### YOUR OBJECTIVE:
Turn every line of the items below into a Markdown table with two columns, "Row" for the row number and "Item line" for the line itself. Skip any blank lines.

### Target pointing data:
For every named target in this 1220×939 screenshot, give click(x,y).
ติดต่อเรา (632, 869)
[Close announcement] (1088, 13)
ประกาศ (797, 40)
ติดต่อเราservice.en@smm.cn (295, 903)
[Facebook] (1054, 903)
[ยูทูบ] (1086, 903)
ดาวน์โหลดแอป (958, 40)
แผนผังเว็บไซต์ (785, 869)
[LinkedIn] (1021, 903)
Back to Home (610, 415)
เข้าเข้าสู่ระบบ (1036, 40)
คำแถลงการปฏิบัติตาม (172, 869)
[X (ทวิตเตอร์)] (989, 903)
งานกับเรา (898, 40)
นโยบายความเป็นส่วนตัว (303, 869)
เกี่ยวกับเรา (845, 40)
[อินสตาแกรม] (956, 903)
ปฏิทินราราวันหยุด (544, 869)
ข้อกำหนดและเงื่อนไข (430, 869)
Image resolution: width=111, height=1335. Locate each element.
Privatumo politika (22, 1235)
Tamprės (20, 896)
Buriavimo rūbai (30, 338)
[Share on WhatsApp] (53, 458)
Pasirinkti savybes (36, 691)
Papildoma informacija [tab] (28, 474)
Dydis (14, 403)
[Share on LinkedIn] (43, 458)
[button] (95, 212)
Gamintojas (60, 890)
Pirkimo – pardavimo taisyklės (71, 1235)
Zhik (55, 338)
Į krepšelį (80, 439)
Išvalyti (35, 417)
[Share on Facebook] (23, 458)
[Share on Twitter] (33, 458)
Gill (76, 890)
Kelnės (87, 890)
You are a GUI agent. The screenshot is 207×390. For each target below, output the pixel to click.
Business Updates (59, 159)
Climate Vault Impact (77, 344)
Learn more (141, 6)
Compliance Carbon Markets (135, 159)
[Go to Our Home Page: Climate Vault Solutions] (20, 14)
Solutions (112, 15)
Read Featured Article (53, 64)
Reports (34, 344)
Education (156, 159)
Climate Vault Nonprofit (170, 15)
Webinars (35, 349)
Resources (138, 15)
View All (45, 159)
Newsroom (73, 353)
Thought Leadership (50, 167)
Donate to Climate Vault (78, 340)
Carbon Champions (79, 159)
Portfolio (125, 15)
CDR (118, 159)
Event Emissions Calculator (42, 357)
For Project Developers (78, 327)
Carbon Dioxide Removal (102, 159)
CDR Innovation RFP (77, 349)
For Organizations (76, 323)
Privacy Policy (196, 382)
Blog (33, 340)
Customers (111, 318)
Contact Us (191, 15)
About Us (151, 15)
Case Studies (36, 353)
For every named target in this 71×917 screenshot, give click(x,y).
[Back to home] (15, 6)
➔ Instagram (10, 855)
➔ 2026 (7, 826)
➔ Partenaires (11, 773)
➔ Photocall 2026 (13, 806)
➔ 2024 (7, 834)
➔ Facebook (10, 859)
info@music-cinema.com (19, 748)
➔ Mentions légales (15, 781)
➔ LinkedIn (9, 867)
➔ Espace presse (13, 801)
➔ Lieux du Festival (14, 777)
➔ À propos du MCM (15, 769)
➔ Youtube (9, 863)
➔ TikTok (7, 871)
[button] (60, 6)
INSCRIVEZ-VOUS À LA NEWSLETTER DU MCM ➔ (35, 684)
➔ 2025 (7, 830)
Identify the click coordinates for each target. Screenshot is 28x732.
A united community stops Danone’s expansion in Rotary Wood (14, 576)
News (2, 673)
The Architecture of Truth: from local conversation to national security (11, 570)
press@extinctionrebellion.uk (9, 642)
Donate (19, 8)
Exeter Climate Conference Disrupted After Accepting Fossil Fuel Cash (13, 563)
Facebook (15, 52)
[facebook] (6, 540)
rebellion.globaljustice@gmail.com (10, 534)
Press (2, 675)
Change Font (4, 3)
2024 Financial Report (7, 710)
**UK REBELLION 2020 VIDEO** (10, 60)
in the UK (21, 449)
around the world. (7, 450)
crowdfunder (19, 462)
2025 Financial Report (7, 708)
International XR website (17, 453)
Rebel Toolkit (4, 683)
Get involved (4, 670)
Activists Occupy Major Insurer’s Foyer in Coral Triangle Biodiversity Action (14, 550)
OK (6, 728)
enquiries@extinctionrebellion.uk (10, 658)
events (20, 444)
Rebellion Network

### EXERCISE SOLUTION:
| Row | Item line |
|---|---|
| 1 | For every named target in this 1220×939 screenshot, give click(x,y). |
| 2 | ติดต่อเรา (632, 869) |
| 3 | [Close announcement] (1088, 13) |
| 4 | ประกาศ (797, 40) |
| 5 | ติดต่อเราservice.en@smm.cn (295, 903) |
| 6 | [Facebook] (1054, 903) |
| 7 | [ยูทูบ] (1086, 903) |
| 8 | ดาวน์โหลดแอป (958, 40) |
| 9 | แผนผังเว็บไซต์ (785, 869) |
| 10 | [LinkedIn] (1021, 903) |
| 11 | Back to Home (610, 415) |
| 12 | เข้าเข้าสู่ระบบ (1036, 40) |
| 13 | คำแถลงการปฏิบัติตาม (172, 869) |
| 14 | [X (ทวิตเตอร์)] (989, 903) |
| 15 | งานกับเรา (898, 40) |
| 16 | นโยบายความเป็นส่วนตัว (303, 869) |
| 17 | เกี่ยวกับเรา (845, 40) |
| 18 | [อินสตาแกรม] (956, 903) |
| 19 | ปฏิทินราราวันหยุด (544, 869) |
| 20 | ข้อกำหนดและเงื่อนไข (430, 869) |
| 21 | Image resolution: width=111, height=1335. Locate each element. |
| 22 | Privatumo politika (22, 1235) |
| 23 | Tamprės (20, 896) |
| 24 | Buriavimo rūbai (30, 338) |
| 25 | [Share on WhatsApp] (53, 458) |
| 26 | Pasirinkti savybes (36, 691) |
| 27 | Papildoma informacija [tab] (28, 474) |
| 28 | Dydis (14, 403) |
| 29 | [Share on LinkedIn] (43, 458) |
| 30 | [button] (95, 212) |
| 31 | Gamintojas (60, 890) |
| 32 | Pirkimo – pardavimo taisyklės (71, 1235) |
| 33 | Zhik (55, 338) |
| 34 | Į krepšelį (80, 439) |
| 35 | Išvalyti (35, 417) |
| 36 | [Share on Facebook] (23, 458) |
| 37 | [Share on Twitter] (33, 458) |
| 38 | Gill (76, 890) |
| 39 | Kelnės (87, 890) |
| 40 | You are a GUI agent. The screenshot is 207×390. For each target below, output the pixel to click. |
| 41 | Business Updates (59, 159) |
| 42 | Climate Vault Impact (77, 344) |
| 43 | Learn more (141, 6) |
| 44 | Compliance Carbon Markets (135, 159) |
| 45 | [Go to Our Home Page: Climate Vault Solutions] (20, 14) |
| 46 | Solutions (112, 15) |
| 47 | Read Featured Article (53, 64) |
| 48 | Reports (34, 344) |
| 49 | Education (156, 159) |
| 50 | Climate Vault Nonprofit (170, 15) |
| 51 | Webinars (35, 349) |
| 52 | Resources (138, 15) |
| 53 | View All (45, 159) |
| 54 | Newsroom (73, 353) |
| 55 | Thought Leadership (50, 167) |
| 56 | Donate to Climate Vault (78, 340) |
| 57 | Carbon Champions (79, 159) |
| 58 | Portfolio (125, 15) |
| 59 | CDR (118, 159) |
| 60 | Event Emissions Calculator (42, 357) |
| 61 | For Project Developers (78, 327) |
| 62 | Carbon Dioxide Removal (102, 159) |
| 63 | CDR Innovation RFP (77, 349) |
| 64 | For Organizations (76, 323) |
| 65 | Privacy Policy (196, 382) |
| 66 | Blog (33, 340) |
| 67 | Customers (111, 318) |
| 68 | Contact Us (191, 15) |
| 69 | About Us (151, 15) |
| 70 | Case Studies (36, 353) |
| 71 | For every named target in this 71×917 screenshot, give click(x,y). |
| 72 | [Back to home] (15, 6) |
| 73 | ➔ Instagram (10, 855) |
| 74 | ➔ 2026 (7, 826) |
| 75 | ➔ Partenaires (11, 773) |
| 76 | ➔ Photocall 2026 (13, 806) |
| 77 | ➔ 2024 (7, 834) |
| 78 | ➔ Facebook (10, 859) |
| 79 | info@music-cinema.com (19, 748) |
| 80 | ➔ Mentions légales (15, 781) |
| 81 | ➔ LinkedIn (9, 867) |
| 82 | ➔ Espace presse (13, 801) |
| 83 | ➔ Lieux du Festival (14, 777) |
| 84 | ➔ À propos du MCM (15, 769) |
| 85 | ➔ Youtube (9, 863) |
| 86 | ➔ TikTok (7, 871) |
| 87 | [button] (60, 6) |
| 88 | INSCRIVEZ-VOUS À LA NEWSLETTER DU MCM ➔ (35, 684) |
| 89 | ➔ 2025 (7, 830) |
| 90 | Identify the click coordinates for each target. Screenshot is 28x732. |
| 91 | A united community stops Danone’s expansion in Rotary Wood (14, 576) |
| 92 | News (2, 673) |
| 93 | The Architecture of Truth: from local conversation to national security (11, 570) |
| 94 | press@extinctionrebellion.uk (9, 642) |
| 95 | Donate (19, 8) |
| 96 | Exeter Climate Conference Disrupted After Accepting Fossil Fuel Cash (13, 563) |
| 97 | Facebook (15, 52) |
| 98 | [facebook] (6, 540) |
| 99 | rebellion.globaljustice@gmail.com (10, 534) |
| 100 | Press (2, 675) |
| 101 | Change Font (4, 3) |
| 102 | 2024 Financial Report (7, 710) |
| 103 | **UK REBELLION 2020 VIDEO** (10, 60) |
| 104 | in the UK (21, 449) |
| 105 | around the world. (7, 450) |
| 106 | crowdfunder (19, 462) |
| 107 | 2025 Financial Report (7, 708) |
| 108 | International XR website (17, 453) |
| 109 | Rebel Toolkit (4, 683) |
| 110 | Get involved (4, 670) |
| 111 | Activists Occupy Major Insurer’s Foyer in Coral Triangle Biodiversity Action (14, 550) |
| 112 | OK (6, 728) |
| 113 | enquiries@extinctionrebellion.uk (10, 658) |
| 114 | events (20, 444) |
| 115 | Rebellion Network |